Madde dediğimizde, aslında bağımlılık yapan şeyleri kastediyoruz. Bağımlılık yapan maddelerin ortak özelliği, hepsinin keyif verici olmalarıdır. Daha çok zararlı veya daha az zararlı diye bir şey yoktur. Bütün maddeler bağımlılık yapar ve hepsi de beyinin bio kimyasını bozar, beyinin işleyişine, saçından tırnağına kadar bedene zarar verir. Ruhsal ve bedensel olarak yaptığı zararlar; sosyal, ailesel ve ekonomik olarak zincirleme birbiriyle ilişkilidir.
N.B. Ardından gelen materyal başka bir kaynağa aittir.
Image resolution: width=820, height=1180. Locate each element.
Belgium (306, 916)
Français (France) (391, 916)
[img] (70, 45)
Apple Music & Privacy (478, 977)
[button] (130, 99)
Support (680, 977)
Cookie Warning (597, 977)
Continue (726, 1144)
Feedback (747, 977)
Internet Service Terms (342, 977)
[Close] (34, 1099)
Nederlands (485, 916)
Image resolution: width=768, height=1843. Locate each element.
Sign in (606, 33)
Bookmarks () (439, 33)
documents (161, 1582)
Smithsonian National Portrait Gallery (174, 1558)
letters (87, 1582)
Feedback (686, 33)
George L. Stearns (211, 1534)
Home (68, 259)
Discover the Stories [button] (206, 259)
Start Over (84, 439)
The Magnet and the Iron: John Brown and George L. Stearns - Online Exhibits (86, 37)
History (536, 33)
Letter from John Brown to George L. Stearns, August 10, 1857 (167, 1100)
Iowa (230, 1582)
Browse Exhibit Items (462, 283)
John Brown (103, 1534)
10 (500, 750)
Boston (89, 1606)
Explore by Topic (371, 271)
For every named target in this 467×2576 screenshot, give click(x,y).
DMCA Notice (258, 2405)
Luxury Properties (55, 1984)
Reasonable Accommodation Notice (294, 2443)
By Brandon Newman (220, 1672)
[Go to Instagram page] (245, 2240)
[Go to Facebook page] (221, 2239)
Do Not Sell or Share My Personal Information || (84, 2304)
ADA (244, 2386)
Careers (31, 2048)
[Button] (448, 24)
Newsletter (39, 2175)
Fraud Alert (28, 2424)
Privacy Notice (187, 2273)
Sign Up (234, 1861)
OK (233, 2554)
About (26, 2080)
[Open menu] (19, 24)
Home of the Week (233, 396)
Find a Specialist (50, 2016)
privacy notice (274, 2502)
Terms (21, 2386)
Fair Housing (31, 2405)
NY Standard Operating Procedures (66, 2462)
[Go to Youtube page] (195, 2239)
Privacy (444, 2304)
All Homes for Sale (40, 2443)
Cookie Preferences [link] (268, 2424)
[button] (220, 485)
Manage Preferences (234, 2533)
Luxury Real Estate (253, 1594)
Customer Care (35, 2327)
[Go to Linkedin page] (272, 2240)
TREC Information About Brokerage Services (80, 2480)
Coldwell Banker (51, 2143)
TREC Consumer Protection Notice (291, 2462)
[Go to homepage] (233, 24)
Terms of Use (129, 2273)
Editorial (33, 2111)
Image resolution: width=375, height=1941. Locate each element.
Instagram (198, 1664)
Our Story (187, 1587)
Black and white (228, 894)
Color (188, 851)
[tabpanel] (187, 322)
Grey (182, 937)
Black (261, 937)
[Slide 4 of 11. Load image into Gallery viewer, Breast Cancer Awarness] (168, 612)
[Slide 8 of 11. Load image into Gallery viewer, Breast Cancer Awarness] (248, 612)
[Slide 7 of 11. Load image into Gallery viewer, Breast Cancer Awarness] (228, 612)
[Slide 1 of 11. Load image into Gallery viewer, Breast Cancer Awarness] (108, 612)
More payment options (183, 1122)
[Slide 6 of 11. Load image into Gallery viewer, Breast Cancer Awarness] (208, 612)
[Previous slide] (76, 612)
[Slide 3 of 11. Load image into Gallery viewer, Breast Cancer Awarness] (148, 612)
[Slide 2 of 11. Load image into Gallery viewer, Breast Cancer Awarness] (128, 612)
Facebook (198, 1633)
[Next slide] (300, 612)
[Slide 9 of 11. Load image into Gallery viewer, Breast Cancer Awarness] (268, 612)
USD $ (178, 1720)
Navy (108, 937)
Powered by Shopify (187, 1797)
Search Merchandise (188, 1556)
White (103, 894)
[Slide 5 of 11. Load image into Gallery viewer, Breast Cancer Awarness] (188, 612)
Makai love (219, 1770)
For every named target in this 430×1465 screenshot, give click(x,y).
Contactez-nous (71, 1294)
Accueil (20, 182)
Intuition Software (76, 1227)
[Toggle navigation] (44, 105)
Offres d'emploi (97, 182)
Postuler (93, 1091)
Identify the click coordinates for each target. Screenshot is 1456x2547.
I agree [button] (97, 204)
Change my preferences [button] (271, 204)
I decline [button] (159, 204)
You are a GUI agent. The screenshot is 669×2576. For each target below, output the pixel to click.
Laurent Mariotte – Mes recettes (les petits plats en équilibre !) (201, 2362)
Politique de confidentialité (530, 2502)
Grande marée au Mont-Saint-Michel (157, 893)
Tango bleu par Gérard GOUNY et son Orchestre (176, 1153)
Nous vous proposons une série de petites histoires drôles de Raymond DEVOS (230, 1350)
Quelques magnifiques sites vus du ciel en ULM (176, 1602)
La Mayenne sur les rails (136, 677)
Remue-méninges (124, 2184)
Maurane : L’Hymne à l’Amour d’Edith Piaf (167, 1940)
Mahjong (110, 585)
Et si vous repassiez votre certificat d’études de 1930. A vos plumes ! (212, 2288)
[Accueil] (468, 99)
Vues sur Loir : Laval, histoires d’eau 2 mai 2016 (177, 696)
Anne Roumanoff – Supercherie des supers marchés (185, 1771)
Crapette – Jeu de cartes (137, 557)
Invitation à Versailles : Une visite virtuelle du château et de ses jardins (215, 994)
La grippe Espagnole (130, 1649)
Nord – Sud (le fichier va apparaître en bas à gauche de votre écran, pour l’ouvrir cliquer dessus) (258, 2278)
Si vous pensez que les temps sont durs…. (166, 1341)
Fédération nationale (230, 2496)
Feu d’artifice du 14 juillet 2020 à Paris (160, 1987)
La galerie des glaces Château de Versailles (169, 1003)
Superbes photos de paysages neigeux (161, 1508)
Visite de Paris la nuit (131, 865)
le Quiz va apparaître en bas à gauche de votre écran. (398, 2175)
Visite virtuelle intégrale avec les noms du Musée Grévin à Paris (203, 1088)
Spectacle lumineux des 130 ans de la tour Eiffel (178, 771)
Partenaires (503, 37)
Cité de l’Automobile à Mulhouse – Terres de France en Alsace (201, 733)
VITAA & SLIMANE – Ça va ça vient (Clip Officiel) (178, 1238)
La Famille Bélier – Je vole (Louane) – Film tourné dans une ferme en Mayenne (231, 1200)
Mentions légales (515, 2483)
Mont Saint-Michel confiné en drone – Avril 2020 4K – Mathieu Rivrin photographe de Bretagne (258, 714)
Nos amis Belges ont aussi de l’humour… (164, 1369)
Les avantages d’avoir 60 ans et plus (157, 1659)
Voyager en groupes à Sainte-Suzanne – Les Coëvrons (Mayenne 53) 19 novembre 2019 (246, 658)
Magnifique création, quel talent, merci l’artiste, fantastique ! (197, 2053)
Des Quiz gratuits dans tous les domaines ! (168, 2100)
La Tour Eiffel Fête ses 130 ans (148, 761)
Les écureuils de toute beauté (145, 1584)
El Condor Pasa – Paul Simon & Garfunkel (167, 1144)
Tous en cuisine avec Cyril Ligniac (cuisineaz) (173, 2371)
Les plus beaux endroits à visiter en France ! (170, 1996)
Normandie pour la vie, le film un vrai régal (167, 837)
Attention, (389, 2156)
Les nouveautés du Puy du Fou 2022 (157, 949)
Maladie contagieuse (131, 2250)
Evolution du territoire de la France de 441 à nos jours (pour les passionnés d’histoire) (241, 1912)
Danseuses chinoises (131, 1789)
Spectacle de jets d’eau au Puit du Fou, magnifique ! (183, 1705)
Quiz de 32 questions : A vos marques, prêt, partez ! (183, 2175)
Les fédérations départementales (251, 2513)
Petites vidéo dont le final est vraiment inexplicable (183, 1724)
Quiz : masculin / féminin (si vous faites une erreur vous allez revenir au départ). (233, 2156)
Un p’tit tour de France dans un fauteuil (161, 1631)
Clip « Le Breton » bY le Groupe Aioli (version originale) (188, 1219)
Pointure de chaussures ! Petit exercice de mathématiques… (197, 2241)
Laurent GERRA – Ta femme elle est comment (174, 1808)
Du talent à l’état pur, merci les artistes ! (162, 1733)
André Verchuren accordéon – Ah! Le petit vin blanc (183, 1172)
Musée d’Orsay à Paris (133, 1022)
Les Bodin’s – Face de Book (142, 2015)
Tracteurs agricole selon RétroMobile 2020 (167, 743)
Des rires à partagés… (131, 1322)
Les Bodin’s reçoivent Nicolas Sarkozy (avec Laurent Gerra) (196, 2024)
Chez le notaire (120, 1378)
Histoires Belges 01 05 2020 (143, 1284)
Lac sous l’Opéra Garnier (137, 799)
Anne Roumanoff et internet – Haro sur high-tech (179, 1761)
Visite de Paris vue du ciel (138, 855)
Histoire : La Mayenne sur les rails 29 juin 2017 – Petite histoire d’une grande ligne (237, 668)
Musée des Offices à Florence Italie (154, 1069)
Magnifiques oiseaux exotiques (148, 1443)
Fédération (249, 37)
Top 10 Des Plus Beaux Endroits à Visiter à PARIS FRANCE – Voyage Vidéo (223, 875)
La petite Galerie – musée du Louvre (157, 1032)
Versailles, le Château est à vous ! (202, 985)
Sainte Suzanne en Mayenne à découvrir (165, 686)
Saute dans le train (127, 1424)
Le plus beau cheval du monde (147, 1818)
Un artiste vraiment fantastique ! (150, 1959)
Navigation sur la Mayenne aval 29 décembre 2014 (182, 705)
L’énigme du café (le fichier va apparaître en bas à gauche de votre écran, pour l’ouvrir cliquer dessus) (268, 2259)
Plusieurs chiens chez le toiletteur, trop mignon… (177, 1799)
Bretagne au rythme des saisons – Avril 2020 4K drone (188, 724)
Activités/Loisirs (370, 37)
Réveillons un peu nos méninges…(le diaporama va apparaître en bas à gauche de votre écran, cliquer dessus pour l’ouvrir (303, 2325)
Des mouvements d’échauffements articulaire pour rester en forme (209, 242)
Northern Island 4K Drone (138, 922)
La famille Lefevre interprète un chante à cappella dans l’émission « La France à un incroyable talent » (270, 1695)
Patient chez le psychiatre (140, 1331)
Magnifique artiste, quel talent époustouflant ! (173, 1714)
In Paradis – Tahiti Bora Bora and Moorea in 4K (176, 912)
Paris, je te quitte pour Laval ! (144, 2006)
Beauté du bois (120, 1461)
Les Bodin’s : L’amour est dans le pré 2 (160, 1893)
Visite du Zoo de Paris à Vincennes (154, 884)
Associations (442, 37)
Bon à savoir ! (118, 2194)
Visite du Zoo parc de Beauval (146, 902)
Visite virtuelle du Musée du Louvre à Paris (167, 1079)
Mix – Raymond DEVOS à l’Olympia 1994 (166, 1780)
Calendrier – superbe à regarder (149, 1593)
Madde kullanıcısının asıl hedefi kendisini farklı hissetmek, argo deyimle ”kafa yapmaktır”. Bağımlı kişi için bunu neyle, hangi madde ile yaptığı ikinci derecede önemlidir. Bir çok bağımlı, ”şu maddeyi kulladım etki yapmadı, şu maddeyi kullandım hoşuma gitti” şekilde tercih bildirebiliyorlar. Yaptıkları özgür bir seçim değil. Bu durum onların beden ve beyinlerinin bio kimyası ile ilgili bir durumdur. Bir şeyden hoşlanıyorsanız ve onu tekrar tekrar yapmak istersiniz. Bu insan doğasında vardır. Ama herhangi bir maddeyi kullanırken bir takım zararlar görüyorsanız, bu gördüğünüz zararlara rağmen bunu tekrar tekrar yapıyorsanız, orada kontrolden çıkmış bir davranış, farklı bir durum söz konusudur. İşte bu durum bir hastalıktır ve bağımlılıktır.
Her tür bağımlılık, kötüdür. En kötüsüne, en olumsuzluklarına çoğul madde bağımlılığı dediğimiz hastalarda rastlıyoruz. Çoğul madde bağımlı kişinin belirli bir tercih maddesi yoktur. Ne bulursa o maddeyi kullanır. Bir gün bu maddeyi, yarın başka bir maddeyi kullanır. Aynı kişi ”ben hiç birine bağımlı değilim” diye kendini savunur. İşin özü, oysa neredeyse hiç boş günleri yoktur, eline geçen her maddeyi kullanırlar.